| What to produce |
Take the rows from the one containing "For Authors (356, 1800)" through the one containing "[Buscar Productos] (1023, 71)", rename every "Portrait" to "Retrato", and write out only those rows, leaving all else unchanged.

| Entries shown |
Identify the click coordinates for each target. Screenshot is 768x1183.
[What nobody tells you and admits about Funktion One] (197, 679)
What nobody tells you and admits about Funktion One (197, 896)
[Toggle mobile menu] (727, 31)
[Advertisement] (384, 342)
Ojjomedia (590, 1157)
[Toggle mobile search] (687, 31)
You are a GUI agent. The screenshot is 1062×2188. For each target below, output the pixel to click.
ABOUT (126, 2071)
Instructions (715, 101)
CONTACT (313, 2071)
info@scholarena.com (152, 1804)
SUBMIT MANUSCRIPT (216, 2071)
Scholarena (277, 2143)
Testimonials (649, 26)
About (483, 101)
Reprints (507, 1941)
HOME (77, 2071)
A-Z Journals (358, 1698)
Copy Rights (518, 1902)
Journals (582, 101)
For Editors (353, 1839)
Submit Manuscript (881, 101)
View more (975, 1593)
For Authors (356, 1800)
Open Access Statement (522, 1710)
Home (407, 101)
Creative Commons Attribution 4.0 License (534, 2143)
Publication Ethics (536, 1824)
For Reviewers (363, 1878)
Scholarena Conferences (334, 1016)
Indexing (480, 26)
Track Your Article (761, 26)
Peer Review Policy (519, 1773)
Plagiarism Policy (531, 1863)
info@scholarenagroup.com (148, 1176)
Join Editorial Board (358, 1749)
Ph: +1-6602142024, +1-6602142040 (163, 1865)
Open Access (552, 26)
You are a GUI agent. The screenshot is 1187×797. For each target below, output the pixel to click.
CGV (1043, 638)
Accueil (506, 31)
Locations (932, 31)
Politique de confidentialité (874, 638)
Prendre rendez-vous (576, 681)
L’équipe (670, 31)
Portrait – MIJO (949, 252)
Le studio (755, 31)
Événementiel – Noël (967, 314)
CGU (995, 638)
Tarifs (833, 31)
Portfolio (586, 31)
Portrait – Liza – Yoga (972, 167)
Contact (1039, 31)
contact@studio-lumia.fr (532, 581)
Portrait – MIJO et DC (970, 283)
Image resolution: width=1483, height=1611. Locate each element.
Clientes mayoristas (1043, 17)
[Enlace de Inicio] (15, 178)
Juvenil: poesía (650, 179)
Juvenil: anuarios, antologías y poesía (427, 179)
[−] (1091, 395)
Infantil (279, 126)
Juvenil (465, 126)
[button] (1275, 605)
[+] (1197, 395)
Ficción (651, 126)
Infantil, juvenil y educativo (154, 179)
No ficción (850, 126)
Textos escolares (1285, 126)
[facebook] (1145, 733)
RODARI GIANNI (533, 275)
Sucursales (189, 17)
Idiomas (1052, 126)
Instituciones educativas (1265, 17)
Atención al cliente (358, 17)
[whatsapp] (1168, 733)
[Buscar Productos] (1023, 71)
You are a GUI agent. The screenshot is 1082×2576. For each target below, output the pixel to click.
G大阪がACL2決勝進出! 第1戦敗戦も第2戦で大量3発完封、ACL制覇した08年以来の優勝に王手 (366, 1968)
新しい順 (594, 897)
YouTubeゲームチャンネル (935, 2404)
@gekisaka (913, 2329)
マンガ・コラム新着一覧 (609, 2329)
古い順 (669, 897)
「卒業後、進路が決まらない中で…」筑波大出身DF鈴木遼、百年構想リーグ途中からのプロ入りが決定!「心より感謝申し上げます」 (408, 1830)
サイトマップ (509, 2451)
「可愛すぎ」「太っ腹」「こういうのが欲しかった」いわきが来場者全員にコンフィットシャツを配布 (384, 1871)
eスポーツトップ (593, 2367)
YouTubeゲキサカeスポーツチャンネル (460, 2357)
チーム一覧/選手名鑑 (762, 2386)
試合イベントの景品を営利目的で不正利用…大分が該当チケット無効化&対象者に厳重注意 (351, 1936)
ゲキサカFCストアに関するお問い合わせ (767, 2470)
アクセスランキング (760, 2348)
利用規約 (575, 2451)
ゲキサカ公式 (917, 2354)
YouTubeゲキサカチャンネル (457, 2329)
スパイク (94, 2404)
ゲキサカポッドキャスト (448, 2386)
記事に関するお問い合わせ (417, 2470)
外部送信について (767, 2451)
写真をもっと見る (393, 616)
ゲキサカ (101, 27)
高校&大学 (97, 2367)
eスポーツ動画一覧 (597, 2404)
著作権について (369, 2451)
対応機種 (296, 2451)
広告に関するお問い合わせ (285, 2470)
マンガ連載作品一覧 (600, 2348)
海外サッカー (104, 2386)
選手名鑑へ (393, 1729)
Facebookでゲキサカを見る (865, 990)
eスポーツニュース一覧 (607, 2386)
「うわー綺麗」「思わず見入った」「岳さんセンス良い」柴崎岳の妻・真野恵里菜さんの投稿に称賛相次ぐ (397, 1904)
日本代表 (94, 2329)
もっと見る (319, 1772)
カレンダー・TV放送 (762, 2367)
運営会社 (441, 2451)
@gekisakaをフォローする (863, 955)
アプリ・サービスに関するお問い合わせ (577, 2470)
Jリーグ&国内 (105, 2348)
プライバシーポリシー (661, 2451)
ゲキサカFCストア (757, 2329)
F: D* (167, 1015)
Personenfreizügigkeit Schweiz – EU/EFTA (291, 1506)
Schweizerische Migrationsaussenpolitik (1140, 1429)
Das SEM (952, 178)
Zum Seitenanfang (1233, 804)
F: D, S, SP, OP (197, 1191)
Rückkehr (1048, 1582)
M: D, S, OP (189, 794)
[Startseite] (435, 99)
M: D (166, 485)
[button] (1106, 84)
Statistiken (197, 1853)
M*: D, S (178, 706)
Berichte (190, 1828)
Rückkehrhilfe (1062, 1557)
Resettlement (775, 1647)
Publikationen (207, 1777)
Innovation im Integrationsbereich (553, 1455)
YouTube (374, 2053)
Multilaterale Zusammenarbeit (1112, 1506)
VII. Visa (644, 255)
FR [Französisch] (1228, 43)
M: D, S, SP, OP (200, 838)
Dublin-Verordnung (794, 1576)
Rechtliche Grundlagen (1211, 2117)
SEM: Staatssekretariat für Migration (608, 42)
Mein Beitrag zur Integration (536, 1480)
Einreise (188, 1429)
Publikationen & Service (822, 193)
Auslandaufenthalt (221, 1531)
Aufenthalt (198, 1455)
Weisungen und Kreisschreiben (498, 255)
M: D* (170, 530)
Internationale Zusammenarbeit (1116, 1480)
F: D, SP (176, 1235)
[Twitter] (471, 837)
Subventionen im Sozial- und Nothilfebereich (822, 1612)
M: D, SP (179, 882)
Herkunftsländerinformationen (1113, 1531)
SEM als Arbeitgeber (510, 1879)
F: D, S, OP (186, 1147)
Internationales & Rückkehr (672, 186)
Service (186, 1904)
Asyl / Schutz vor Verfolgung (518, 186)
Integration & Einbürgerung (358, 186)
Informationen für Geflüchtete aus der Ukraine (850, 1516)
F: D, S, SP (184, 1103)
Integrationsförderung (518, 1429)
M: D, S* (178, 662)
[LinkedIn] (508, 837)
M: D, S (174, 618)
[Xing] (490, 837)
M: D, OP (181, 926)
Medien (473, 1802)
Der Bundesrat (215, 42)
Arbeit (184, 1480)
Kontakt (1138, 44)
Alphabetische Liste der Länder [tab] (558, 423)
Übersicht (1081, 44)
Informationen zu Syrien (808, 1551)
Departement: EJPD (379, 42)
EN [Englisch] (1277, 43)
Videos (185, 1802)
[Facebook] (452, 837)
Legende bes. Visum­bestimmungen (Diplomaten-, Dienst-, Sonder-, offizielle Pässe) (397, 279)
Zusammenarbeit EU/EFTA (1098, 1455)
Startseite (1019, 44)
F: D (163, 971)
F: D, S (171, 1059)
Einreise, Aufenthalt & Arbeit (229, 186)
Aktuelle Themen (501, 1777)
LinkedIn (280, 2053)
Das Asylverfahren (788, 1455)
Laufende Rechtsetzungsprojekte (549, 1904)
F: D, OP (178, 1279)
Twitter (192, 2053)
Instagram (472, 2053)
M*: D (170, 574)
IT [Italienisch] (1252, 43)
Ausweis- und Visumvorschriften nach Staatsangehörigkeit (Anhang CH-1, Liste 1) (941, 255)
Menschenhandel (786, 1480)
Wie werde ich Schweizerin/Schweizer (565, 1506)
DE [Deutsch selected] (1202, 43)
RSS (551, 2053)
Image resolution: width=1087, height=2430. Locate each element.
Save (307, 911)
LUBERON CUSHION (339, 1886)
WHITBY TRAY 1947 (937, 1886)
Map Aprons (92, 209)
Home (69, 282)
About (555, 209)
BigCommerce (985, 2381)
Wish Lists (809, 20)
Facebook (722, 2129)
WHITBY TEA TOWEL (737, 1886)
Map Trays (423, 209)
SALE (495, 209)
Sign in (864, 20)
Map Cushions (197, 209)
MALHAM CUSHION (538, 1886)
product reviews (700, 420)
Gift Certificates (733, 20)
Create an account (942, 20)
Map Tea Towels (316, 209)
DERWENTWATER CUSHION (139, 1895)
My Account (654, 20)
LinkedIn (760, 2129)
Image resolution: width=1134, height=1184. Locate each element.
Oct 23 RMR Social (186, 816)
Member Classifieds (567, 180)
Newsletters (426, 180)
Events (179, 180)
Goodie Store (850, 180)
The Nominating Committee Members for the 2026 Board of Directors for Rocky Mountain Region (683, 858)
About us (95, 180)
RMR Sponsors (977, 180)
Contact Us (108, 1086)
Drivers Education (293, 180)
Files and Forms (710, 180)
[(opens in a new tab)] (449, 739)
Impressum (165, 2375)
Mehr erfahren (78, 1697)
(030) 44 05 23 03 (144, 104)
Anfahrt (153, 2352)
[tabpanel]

| Complete answer |
For Authors (356, 1800)
Open Access Statement (522, 1710)
Home (407, 101)
Creative Commons Attribution 4.0 License (534, 2143)
Publication Ethics (536, 1824)
For Reviewers (363, 1878)
Scholarena Conferences (334, 1016)
Indexing (480, 26)
Track Your Article (761, 26)
Peer Review Policy (519, 1773)
Plagiarism Policy (531, 1863)
info@scholarenagroup.com (148, 1176)
Join Editorial Board (358, 1749)
Ph: +1-6602142024, +1-6602142040 (163, 1865)
Open Access (552, 26)
You are a GUI agent. The screenshot is 1187×797. For each target below, output the pixel to click.
CGV (1043, 638)
Accueil (506, 31)
Locations (932, 31)
Politique de confidentialité (874, 638)
Prendre rendez-vous (576, 681)
L’équipe (670, 31)
Retrato – MIJO (949, 252)
Le studio (755, 31)
Événementiel – Noël (967, 314)
CGU (995, 638)
Tarifs (833, 31)
Portfolio (586, 31)
Retrato – Liza – Yoga (972, 167)
Contact (1039, 31)
contact@studio-lumia.fr (532, 581)
Retrato – MIJO et DC (970, 283)
Image resolution: width=1483, height=1611. Locate each element.
Clientes mayoristas (1043, 17)
[Enlace de Inicio] (15, 178)
Juvenil: poesía (650, 179)
Juvenil: anuarios, antologías y poesía (427, 179)
[−] (1091, 395)
Infantil (279, 126)
Juvenil (465, 126)
[button] (1275, 605)
[+] (1197, 395)
Ficción (651, 126)
Infantil, juvenil y educativo (154, 179)
No ficción (850, 126)
Textos escolares (1285, 126)
[facebook] (1145, 733)
RODARI GIANNI (533, 275)
Sucursales (189, 17)
Idiomas (1052, 126)
Instituciones educativas (1265, 17)
Atención al cliente (358, 17)
[whatsapp] (1168, 733)
[Buscar Productos] (1023, 71)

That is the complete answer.